TEXTE À LIRE:
......
France | France, Cour administrative d'appel de Versailles, 1ère chambre, 30 décembre 2013, 12VE01284


Vu la requête enregistrée le 7 avril 2012, présentée pour Mlle C...B..., demeurant..., par Me Nunes, avocat ;

Mlle B...demande à la Cour :

1° d'annuler le jugement n° 1107524 du 28 février 2012 par lequel le Tribunal administratif de Cergy-Pontoise a rejeté sa demande tendant à l'annulation des décisions en date du 28 juin 2011 par lesquelles le préfet des Hauts-de Seine a refusé de lui délivrer un titre de séjour, lui a fait obligation de quitter le territoire français et a fixé son pays de renvoi ;

2° d'annuler les décisions attaquées ;

d'enjoindre au préfet des Hauts-de-Seine de lui délivrer un titre de séjour d'un an portant ...
......
DONNÉES FOURNIES:
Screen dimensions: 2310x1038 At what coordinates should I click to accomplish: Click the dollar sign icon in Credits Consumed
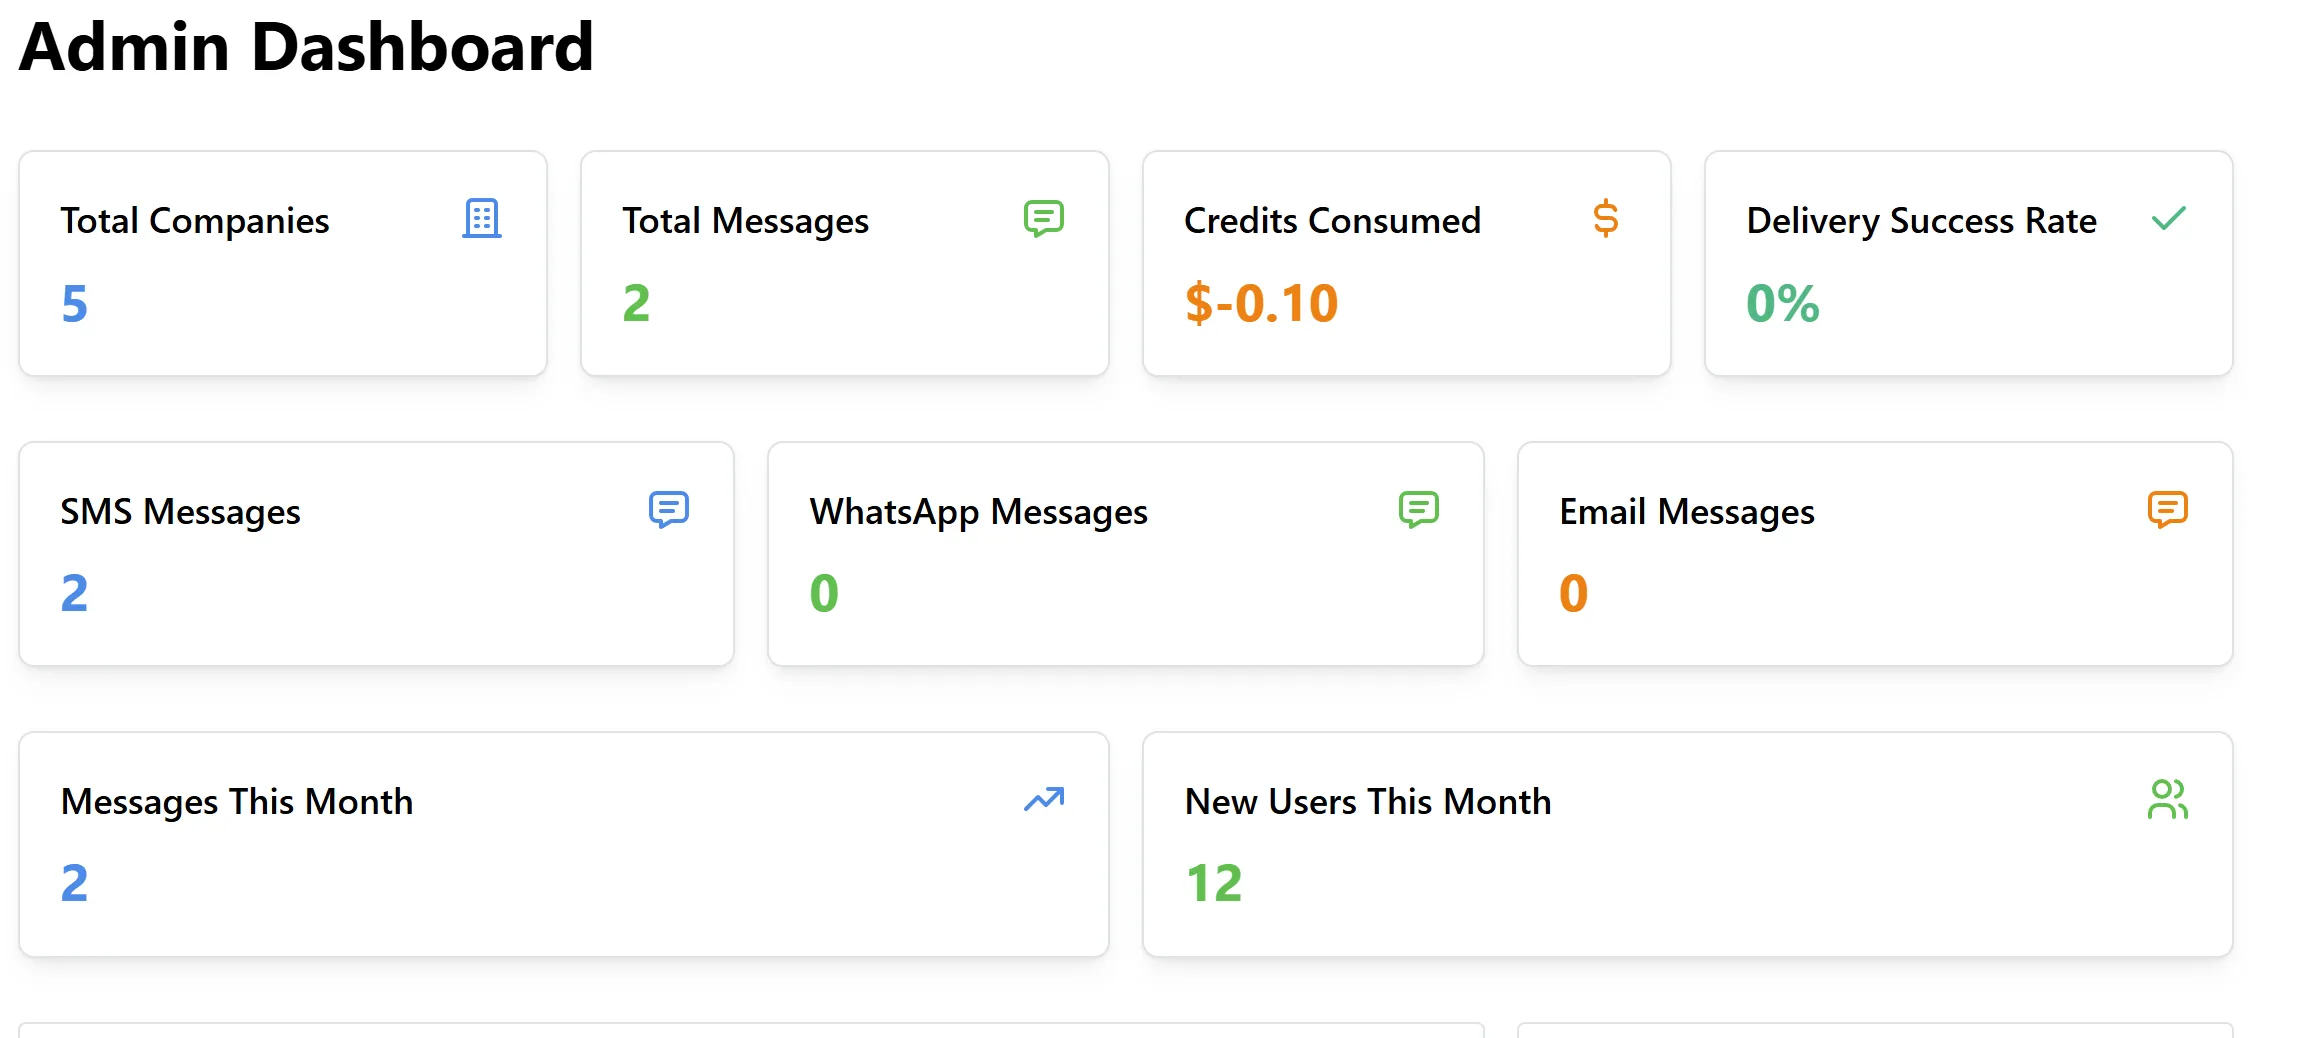(1605, 218)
......
CONSIGNE:
Répondez à ces questions d'après le texte sur l'appel devant la Cour de Versailles :
(a) À quelle date la requête a-t-elle été enregistrée ?
(b) Quel tribunal a rendu le jugement n° 1107524 ?
(c) De quelle date sont les décisions du préfet ?
Les lignes n'interviennent pas dans cet exercice.

SOLUTION:
(a) Le 7 avril 2012.
(b) Le Tribunal administratif de Cergy-Pontoise.
(c) Du 28 juin 2011.